Number of possible ways to pair elements from two datasets

Question

I have a problem counting all the possible ways of "pairing" two datasets of size n and m, including partial pairing.

Example: Assume we have two sets $\{A,B\}$ and $\{1,2,3\}$. My aim is to find all ways of pairing letters with numbers, including the consideration of situations, where only a fraction of possible pairs is actually present, including a case of "no pairing at all".

In this case I would get the following ways of pairing:
$\{A,1\},\{B,2\},\{3\}$ (two pairs out of two concurrent pairs possible)
$\{A,2\},\{B,1\},\{3\}$ (two pairs out of two concurrent pairs possible)
$\{A,1\},\{B,3\},\{2\}$ (two pairs out of two concurrent pairs possible)
$\{A,3\},\{B,1\},\{2\}$ (two pairs out of two concurrent pairs possible)
$\{A,2\},\{B,3\},\{1\}$ (two pairs out of two concurrent pairs possible)
$\{A,3\},\{B,1\},\{1\}$ (two pairs out of two concurrent pairs possible)
$\{A,1\},\{B\},\{2\},\{3\}$ (one pair out of two coexisting pairs possible)
$\{A,2\},\{B\},\{1\},\{3\}$ (one pair out of two coexisting pairs possible)
$\{A,3\},\{B\},\{1\},\{2\}$ (one pair out of two coexisting pairs possible)
$\{A\},\{B,1\},\{2\},\{3\}$ (one pair out of two coexisting pairs possible)
$\{A\},\{B,2\},\{1\},\{3\}$ (one pair out of two coexisting pairs possible)
$\{A\},\{B,3\},\{1\},\{2\}$ (one pair out of two coexisting pairs possible)
$\{A\},\{B\},\{1\},\{2\},\{3\}$ (zero pairs out of two coexisting pairs possible)

How can I generalize it to bigger sets of size n and m?

Answer 1

Assume your sets are $A,B$ with $|A|\le |B|$ and $A\cap B = \emptyset$. Then you are looking for the sum of the ways for each $X\subset A$, the number of injections $f:X\hookrightarrow B$. This is counted by $X$-permutations of $B$.

So, the number of ways is given by:

$$\sum_{X \in P(A)} (|B|)_{|X|}$$

where $(|B|)_{|X|}$ is the Descending factorial.

Answer 2

Assume our two sets are $A$ and $B$ where $A\cap B = \emptyset$ Break into cases based on the number of pairs used.
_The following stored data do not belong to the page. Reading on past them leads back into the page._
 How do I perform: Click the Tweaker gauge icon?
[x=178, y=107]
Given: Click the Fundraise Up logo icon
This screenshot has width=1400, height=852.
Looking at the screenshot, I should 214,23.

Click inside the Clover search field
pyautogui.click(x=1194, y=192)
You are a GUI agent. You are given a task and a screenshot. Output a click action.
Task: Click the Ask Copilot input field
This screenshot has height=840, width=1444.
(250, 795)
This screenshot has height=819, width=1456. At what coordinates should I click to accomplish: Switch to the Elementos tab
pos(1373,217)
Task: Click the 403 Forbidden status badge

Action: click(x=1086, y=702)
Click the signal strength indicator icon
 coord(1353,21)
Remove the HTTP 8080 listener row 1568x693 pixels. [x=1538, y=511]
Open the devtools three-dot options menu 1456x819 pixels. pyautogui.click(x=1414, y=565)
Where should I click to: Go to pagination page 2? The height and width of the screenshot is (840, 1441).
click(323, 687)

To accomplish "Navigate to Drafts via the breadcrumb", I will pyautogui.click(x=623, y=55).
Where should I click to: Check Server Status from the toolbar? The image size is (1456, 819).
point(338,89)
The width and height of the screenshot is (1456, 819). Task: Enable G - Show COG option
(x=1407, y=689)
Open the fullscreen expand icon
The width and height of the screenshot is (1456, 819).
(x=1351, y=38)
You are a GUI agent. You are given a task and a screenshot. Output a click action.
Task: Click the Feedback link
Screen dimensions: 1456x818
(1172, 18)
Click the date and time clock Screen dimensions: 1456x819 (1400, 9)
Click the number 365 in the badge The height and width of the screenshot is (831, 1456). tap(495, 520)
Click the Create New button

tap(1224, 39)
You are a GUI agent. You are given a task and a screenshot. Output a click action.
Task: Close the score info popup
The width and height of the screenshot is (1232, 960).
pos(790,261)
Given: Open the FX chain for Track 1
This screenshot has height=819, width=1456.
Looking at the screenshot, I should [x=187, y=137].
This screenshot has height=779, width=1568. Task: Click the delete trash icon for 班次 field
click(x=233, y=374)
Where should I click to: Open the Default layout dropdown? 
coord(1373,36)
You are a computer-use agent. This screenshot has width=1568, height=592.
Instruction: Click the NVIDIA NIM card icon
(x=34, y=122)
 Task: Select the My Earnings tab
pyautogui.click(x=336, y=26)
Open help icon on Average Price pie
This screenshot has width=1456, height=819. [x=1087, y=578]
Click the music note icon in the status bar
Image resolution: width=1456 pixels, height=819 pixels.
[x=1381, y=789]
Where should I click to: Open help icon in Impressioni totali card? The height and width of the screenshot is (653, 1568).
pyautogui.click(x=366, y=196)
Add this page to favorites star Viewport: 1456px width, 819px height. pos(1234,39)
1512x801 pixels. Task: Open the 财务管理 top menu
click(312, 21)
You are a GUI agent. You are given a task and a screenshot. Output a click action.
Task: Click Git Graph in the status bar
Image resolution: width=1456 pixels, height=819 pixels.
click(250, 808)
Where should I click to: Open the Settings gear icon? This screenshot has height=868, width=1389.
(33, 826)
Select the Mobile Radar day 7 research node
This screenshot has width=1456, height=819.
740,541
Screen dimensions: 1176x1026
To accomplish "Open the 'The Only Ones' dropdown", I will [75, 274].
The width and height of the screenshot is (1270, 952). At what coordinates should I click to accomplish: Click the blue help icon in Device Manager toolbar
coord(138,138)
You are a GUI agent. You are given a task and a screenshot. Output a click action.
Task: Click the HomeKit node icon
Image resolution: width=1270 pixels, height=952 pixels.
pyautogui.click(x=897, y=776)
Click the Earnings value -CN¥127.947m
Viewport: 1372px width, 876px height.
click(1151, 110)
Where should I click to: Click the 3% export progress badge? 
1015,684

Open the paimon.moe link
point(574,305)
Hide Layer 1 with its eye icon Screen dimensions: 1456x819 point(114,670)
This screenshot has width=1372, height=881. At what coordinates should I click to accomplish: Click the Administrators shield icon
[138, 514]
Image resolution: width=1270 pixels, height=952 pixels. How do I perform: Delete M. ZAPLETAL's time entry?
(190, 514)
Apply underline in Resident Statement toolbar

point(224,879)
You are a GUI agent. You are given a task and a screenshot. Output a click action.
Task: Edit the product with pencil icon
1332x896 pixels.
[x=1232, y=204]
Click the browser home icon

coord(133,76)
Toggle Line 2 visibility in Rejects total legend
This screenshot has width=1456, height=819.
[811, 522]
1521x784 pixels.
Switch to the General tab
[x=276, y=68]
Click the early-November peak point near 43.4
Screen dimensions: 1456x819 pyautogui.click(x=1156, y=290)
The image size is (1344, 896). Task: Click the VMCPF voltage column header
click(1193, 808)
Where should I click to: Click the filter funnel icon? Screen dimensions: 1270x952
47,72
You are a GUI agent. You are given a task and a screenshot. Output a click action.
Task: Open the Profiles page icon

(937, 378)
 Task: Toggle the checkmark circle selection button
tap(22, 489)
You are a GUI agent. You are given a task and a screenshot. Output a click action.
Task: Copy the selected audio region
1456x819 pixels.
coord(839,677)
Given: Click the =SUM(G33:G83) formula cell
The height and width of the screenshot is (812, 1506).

With $k$ pairs used, choose which $k$ elements are involved in the pairs from the first set and which $k$ from the second set.

Then, choose how the selected elements are paired together.

This gives a total of:

$$\sum\limits_{k=0}^{\min(|A|,|B|)}\binom{|A|}{k}\binom{|B|}{k}k!$$

Answer 3

there is a solution involving the exponential generating function.

The description using combinatorial species is $E(X)\cdot E(XY) \cdot E(Y)$ where:

X is the sort of letters

Y is the sort of digits

and the formula means that there is a set of unpaired letter, than a set of pairs, then a set of unpaired digits.

The exponential generating function is

$$exp(x).exp(xy).exp(y)$$

By reading the coefficient of $$\frac {x^n}{n!} \frac {y^m}{m!}$$ one gets the solution.

For $n=2$ and $m=3$ the exponential series contains the term

$$13 \frac {x^2}{2!} \frac {y^3}{3!}$$

so there are $13$ pairings.